Hij maakte van fijn linnen de doeken voor de omheining aan de zuidkant: 100 el (45 m) breed. 10 Hij maakte 20 palen om die doeken aan op te hangen met 20 koperen voetstukken. Aan die palen maakte hij zilveren haken en dwarsstangen. 11 Voor de noordkant maakte hij doeken van 100 el (45 m) breed met 20 palen met 20 koperen voetstukken. Aan die palen maakte hij zilveren haakjes en zilveren dwarsstangen. 12 Voor de westkant maakte hij doeken van 50 el (22½ m). Hij maakte tien palen om die doeken aan op te hangen met tien koperen voetstukken. Aan die palen maakte hij zilveren haken en dwarsstangen. 13 De afstand aan de oostkant was ook 50 el (22½ m). 14 Daarvoor maakte hij aan de rechterkant naast de ingang aan de oostkant doeken van 15 el (6,75 m). Hij maakte drie palen om die doeken aan op te hangen met drie voetstukken. 15 Voor de linkerkant naast de ingang maakte hij ook doeken van 15 el (6,75 m). Hij maakte drie palen om die doeken aan op te hangen met drie voetstukken. Want aan beide kanten van de ingang van de omheining kwamen doeken. 16 Alle doeken van de omheining waren van fijn linnen. 17 De voetstukken van de palen waren van koper. De haken en de dwarsstangen voor de palen waren van zilver. De bovenkant van de palen was bedekt met zilver. Alle palen van de omheining werden met zilveren stangen aan elkaar gemaakt.

18 Het gordijn voor de ingang van de omheining was een veelkleurige geweven stof van blauw, paars en rood draad en fijn linnen. Het was 20 el (9 m) breed en 5 el (2,25 m) hoog, net zoals de doeken van de omheining. 19 De vier palen om die gordijnen aan op te hangen en de vier voetstukken van die palen waren van koper. De haakjes en de dwarsstangen waren van zilver. De bovenkant van de palen was bedekt met zilver.

20 Alle pinnen voor de tent en voor de omheining rond de tent waren van koper.

Wat het heiligdom gekost heeft

21 Mozes heeft de Levieten laten uitrekenen wat de tent met de kist met de platte stenen van het verbond van God heeft gekost. Dat gebeurde onder leiding van Itamar, de zoon van de priester Aäron. 22 Bezaleël, de zoon van Uri, die een zoon was van Hur uit de stam van Juda, maakte alles wat de Heer aan Mozes had bevolen. 23 Hij werd daarbij geholpen door Aholiab, de zoon van Ahisamach uit de stam van Dan. Aholiab was een vakman en kunstenaar. Hij weefde stoffen van blauw, paars en rood draad en fijn linnen.

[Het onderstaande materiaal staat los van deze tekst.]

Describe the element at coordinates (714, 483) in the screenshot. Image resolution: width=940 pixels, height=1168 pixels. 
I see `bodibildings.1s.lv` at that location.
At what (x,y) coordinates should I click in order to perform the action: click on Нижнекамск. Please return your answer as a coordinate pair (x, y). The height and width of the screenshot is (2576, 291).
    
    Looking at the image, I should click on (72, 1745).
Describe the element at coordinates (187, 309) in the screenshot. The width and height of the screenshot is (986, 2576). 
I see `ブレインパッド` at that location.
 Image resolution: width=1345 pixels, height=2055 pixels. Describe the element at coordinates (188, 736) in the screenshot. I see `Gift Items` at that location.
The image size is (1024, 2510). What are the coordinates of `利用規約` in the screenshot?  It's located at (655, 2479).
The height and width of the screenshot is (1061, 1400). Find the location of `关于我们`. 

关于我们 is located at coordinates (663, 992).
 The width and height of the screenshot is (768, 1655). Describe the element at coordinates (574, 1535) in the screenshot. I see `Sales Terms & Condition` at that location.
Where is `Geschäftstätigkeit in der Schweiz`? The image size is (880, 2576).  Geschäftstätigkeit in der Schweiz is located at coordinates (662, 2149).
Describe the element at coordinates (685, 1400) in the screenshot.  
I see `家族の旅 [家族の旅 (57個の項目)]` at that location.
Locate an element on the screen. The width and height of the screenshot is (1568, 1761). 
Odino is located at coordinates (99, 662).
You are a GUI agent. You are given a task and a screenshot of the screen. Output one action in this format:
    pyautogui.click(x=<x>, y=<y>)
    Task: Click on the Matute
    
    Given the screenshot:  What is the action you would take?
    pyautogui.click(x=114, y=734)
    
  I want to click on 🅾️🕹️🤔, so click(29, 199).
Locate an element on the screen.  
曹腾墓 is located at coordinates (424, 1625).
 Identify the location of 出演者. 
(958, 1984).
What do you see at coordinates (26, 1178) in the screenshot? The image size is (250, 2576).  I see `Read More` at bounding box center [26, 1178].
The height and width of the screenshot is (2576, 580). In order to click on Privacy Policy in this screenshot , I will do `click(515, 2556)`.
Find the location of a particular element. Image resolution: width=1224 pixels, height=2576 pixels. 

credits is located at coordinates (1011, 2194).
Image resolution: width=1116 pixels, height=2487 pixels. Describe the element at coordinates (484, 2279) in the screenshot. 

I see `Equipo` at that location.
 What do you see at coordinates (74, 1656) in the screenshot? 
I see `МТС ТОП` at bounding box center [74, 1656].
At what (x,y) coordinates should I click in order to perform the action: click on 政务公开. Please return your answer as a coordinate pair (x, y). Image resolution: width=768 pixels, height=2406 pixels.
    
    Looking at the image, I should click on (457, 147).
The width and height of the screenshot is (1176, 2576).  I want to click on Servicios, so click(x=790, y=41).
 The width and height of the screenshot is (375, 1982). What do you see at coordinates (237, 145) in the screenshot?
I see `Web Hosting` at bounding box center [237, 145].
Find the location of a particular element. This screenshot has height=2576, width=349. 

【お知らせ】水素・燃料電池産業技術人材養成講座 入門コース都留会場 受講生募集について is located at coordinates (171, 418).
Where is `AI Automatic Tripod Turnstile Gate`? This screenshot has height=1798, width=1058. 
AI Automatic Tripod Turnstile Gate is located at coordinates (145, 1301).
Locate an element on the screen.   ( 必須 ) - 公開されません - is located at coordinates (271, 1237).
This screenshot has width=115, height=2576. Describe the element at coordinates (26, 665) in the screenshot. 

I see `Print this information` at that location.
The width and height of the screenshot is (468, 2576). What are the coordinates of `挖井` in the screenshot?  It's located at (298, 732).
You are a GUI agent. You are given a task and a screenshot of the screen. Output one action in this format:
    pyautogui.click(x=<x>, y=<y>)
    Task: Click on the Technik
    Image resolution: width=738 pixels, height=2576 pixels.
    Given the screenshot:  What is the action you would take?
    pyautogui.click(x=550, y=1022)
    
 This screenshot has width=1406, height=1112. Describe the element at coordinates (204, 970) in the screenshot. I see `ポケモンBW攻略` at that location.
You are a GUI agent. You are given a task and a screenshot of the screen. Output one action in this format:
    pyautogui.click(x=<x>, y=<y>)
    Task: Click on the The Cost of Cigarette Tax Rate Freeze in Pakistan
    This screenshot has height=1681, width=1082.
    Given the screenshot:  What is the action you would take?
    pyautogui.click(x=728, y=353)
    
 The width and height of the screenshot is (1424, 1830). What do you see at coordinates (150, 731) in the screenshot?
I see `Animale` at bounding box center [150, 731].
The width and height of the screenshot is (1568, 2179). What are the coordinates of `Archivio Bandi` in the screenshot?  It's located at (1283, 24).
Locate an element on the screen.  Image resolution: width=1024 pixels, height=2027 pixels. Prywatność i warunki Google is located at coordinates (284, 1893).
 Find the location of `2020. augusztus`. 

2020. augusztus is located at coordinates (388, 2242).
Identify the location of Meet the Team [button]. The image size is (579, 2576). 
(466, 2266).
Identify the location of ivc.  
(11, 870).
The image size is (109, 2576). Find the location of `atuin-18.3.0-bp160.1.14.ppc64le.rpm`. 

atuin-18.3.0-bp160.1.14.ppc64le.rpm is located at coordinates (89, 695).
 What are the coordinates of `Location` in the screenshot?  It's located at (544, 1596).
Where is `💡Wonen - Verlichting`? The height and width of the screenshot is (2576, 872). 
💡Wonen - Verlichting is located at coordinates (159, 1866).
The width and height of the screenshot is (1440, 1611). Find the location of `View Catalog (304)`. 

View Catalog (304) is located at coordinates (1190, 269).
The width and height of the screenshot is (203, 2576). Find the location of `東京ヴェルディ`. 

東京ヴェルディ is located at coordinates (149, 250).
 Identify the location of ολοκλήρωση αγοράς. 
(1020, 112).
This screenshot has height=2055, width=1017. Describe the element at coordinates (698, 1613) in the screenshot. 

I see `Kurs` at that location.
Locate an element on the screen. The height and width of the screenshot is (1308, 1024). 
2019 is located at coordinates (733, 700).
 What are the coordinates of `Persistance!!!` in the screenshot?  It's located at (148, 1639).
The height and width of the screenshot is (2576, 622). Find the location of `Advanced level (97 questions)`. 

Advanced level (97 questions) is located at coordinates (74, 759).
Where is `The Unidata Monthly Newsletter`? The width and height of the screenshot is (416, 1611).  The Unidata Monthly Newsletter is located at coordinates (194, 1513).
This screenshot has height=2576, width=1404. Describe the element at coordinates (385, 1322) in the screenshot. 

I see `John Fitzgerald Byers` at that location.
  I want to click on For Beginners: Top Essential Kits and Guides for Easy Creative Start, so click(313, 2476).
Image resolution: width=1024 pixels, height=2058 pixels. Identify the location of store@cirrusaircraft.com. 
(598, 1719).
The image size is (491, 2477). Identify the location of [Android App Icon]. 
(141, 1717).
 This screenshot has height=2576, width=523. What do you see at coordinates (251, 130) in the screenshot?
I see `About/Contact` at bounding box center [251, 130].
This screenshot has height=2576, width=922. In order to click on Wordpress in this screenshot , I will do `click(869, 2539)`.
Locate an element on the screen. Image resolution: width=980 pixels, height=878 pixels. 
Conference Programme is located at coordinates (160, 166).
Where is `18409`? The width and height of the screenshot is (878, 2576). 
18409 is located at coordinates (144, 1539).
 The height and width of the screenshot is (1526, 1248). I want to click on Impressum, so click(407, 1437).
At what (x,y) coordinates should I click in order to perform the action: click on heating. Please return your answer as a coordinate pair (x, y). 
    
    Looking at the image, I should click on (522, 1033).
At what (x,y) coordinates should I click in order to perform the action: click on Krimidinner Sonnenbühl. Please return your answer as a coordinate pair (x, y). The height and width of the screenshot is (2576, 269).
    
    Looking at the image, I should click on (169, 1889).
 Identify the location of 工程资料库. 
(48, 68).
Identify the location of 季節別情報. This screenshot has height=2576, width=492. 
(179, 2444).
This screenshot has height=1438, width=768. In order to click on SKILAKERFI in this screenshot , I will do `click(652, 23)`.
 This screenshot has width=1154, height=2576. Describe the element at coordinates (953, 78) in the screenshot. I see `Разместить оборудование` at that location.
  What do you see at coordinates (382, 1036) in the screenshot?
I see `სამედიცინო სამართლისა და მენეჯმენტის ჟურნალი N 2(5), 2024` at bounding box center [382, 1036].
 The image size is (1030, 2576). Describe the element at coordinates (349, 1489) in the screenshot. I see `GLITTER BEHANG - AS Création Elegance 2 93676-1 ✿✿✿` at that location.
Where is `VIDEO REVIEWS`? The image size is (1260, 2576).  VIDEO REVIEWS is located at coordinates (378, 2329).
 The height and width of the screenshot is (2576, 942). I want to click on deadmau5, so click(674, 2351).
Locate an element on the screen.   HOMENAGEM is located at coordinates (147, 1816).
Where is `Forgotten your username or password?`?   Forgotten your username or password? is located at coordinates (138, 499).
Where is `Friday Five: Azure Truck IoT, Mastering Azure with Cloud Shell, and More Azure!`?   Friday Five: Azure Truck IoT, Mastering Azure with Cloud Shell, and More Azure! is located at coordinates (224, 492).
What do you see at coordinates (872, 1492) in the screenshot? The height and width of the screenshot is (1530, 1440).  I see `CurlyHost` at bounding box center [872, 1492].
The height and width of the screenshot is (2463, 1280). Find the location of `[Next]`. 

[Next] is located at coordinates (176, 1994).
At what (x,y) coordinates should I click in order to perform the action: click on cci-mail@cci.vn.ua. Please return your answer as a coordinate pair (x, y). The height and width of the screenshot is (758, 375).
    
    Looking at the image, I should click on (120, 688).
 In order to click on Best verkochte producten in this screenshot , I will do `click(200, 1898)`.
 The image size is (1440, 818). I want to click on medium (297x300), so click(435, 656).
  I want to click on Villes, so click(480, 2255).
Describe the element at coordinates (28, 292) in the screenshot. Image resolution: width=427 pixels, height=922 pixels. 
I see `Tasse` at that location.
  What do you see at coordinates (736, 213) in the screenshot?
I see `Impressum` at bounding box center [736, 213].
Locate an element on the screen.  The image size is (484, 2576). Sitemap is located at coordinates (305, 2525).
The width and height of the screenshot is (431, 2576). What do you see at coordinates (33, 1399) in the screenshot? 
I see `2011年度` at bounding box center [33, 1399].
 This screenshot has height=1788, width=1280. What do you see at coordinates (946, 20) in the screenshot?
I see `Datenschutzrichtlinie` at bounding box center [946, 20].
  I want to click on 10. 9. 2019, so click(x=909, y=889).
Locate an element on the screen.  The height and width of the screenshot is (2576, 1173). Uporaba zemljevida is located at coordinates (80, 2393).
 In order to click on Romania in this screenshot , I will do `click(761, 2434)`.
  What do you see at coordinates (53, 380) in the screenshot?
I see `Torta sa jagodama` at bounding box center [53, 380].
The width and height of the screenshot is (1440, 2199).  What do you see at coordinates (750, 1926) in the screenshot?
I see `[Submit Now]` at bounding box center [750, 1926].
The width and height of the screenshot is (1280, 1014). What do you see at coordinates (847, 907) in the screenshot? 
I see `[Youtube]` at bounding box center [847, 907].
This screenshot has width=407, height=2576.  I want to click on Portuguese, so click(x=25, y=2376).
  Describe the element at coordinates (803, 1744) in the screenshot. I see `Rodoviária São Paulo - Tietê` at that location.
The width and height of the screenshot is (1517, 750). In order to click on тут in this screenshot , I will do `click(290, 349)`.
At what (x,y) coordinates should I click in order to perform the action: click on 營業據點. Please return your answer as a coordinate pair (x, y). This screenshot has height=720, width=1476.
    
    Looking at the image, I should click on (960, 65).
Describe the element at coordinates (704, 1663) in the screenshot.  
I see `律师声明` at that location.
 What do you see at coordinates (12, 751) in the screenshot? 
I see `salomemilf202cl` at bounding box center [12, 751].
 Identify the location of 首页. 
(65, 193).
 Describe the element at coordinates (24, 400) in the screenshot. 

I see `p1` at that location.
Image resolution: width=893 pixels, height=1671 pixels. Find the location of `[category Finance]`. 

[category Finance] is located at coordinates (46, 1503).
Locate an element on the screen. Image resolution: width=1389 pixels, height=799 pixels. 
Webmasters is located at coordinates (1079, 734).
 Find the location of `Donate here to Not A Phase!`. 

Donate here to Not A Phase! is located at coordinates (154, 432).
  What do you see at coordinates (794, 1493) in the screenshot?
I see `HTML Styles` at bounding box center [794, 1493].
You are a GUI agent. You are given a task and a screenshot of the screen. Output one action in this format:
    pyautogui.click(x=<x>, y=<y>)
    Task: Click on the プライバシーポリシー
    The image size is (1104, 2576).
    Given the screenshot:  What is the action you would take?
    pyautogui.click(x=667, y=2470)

24 Het goud dat werd gebruikt, werd eerst als beweeg-offer aan de Heer gegeven. In totaal was het 29 talenten en 730 sikkels (totaal 878 kilo) (gemeten met de sikkel die in het heiligdom wordt gebruikt). 25 Het zilver van de getelde mannen van het volk was 100 talenten en 1775 sikkels (totaal 3195 kilo) (gemeten met de sikkel die in het heiligdom wordt gebruikt). 26 Iedereen die bij de getelde mannen behoorde, dus de mannen van 20 jaar en ouder, betaalde 1 beka (5½ gram) per persoon. Dat is een ½ sikkel (gemeten met de sikkel die in het heiligdom wordt gebruikt). Het ging om 603.550 mannen. 27 Er werden 100 talenten zilver (3000 kilo) gebruikt om alle voetstukken te maken. Er werden 100 voetstukken gemaakt, van 100 talenten. Dus 1 talent (30 kilo) per voetstuk. 28 De rest van de 1775 sikkels zilver gebruikte hij om haakjes voor de palen van te maken, de bovenkant van die palen te bedekken en alles aan elkaar te zetten. 29 Het koper van de beweeg-offers was 70 talenten en 2400 sikkels (totaal 2126 kilo). 30 Daarvan maakte hij de voetstukken voor de ingang van de tent van ontmoeting, het koperen altaar voor de brand-offers met het rooster dat erbij hoorde, alle dingen die bij het altaar horen, de voetstukken van de omheining, 31 de voetstukken van de ingang van de omheining, alle pinnen van de tent en alle pinnen van de omheining rond de tent.